6. We quote the following from one of the affidavits filed by the Attorney General in support of his motion for summary judgment:

"According to the information available to the Department of State the claims of Americans against Hungary, including war damage claims, debts, and nationalization claims, far exceed in amount the value of the Hungarian assets now `blocked' under Executive Order No. 8389, as amended, so that the interpretation and application of Article 29 of the Treaty presents a problem in equitable distribution or allocation. Thus, there is a problem of a difference of treatment for different categories of creditors, dependent on the time of presenting claim, as well as the relative priorities to be established between creditors on the one hand and claimants for war damage and nationalization on the other hand, either generally or for particular situations. In addition, there is the question of what assets should be vested and whether there should be a difference of treatment dependent on whether the assets are owned by the Hungarian Government or private individuals and, if by the latter, whether any difference of treatment should be accorded dependent on the presence of the individual outside of Hungary and his political attitudes."

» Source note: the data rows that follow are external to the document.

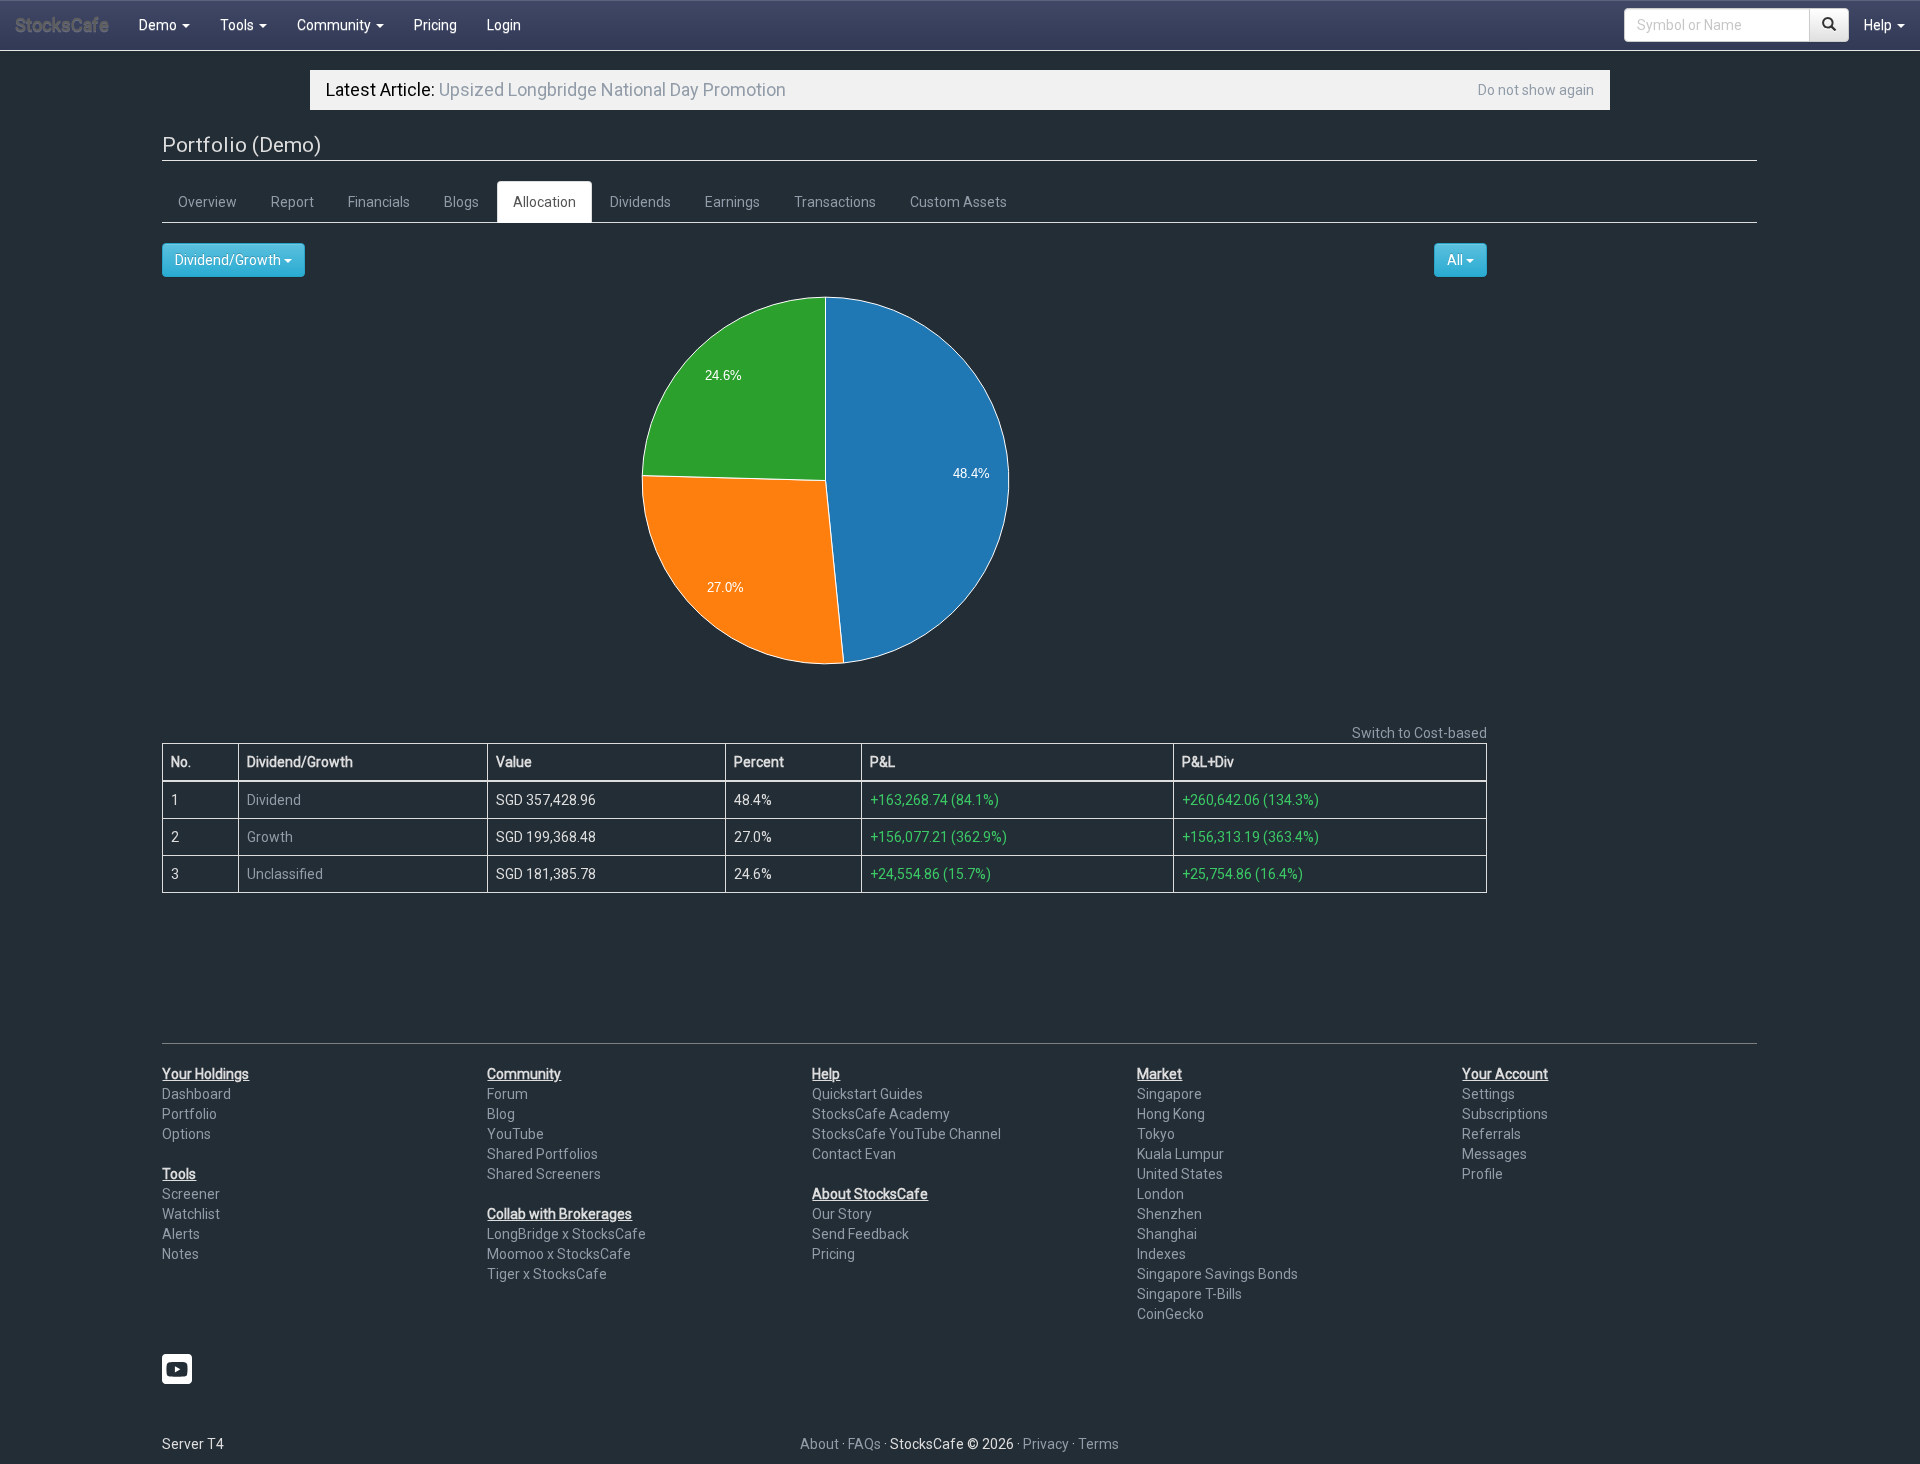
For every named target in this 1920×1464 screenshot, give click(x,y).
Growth (270, 837)
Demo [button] (159, 25)
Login (504, 25)
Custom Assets (958, 202)
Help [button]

7. The portion of § 7(b) regarded by the appellant as pertinent is the following:

"Nothing in this Act * * * shall be deemed to prevent payment of money belonging or owing to an enemy or ally of enemy to a person within the United States not an enemy or ally of enemy, for the benefit of such person or of any other person within the United States, not an enemy or ally of enemy, if the funds so paid shall have been received prior to the beginning of the war and such payments arise out of transactions entered into prior to the beginning of the war, and not in contemplation thereof: Provided, That such payment shall not be made without the license of the President, general or special, as provided in this Act * * *."

8. Orvis v. Brownell, 1953, 345 U.S. 183, at page 189, 73 S.Ct. 596, at page 599. The opinion concludes thus:

"Petitioners by their unlicensed attachment could obtain no `interest, right, or title' in this fund recoverable against the Custodian. He may proceed to administer the vested assets according to § 34 of the Act and to consider petitioners' claim and its status thereunder, subject to the review therein provided. The suit under § 9(a), however, must fail."

9. The Attorney General is simply acting as the President's representative — his "voice and conscience." Cf. Ludecke v. Watkins, 1948, 335 U.S. 160, 165-166, 68 S.Ct. 1429, 1432, 92 L.Ed. 881.